Camphorquinone
- Names: IUPAC name 2,6-Bornanedione

Identifiers
- CAS Number: 10373-78-1;
- 3D model (JSmol): Interactive image;
- ChEBI: CHEBI:34607;
- ChEMBL: ChEMBL301431;
- ChemSpider: 23544;
- ECHA InfoCard: 100.030.728
- EC Number: 233-814-1;
- Gmelin Reference: 482102
- KEGG: C14515;
- PubChem CID: 25208;
- UNII: RAL3591W33;
- CompTox Dashboard (EPA): DTXSID7049394 ;

Properties
- Chemical formula: C_{10}H_{14}O_{2}
- Molar mass: 166.220 g·mol^{−1}
- Melting point: 197–203 °C (387–397 °F; 470–476 K)
- Hazards: GHS labelling:
- Pictograms: GHS07: Exclamation mark
- Signal word: Warning
- Hazard statements: H315, H319, H335
- Precautionary statements: P261, P264, P264+P265, P271, P280, P302+P352, P304+P340, P305+P351+P338, P319, P321, P332+P317, P337+P317, P362+P364, P403+P233, P405, P501

= Camphorquinone =

Camphorquinone, also known as 2,3-bornanedione, is an organic compound derived from camphor.
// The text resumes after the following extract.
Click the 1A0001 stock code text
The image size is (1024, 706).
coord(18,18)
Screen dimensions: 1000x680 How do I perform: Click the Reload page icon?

A yellow solid, it is used as a photoinitiator in curing dental composites. Camphorquinone is produced by the Riley oxidation of camphor with selenium dioxide.

==Photocuring details==
Polymerization is induced very slowly by camphorquinone, so amines such as N,N-dimethyl-p-toluidine, 2-ethyl-dimethylbenzoate, N-phenylglycine are generally added to increase the rate of curing.

It absorbs very weakly at 468 nm (extinction coefficient of 40 M^{−1}·cm^{−1}) giving it a pale yellow color. Photoexcitation results in nearly quantitative formation of its triplet state through intersystem crossing and very faint fluorescence.

==Reactions==
It can be hydrolyzed by the enzyme 6-oxocamphor hydrolase.

Camphorquinone has been examined as a reagent in organic synthesis.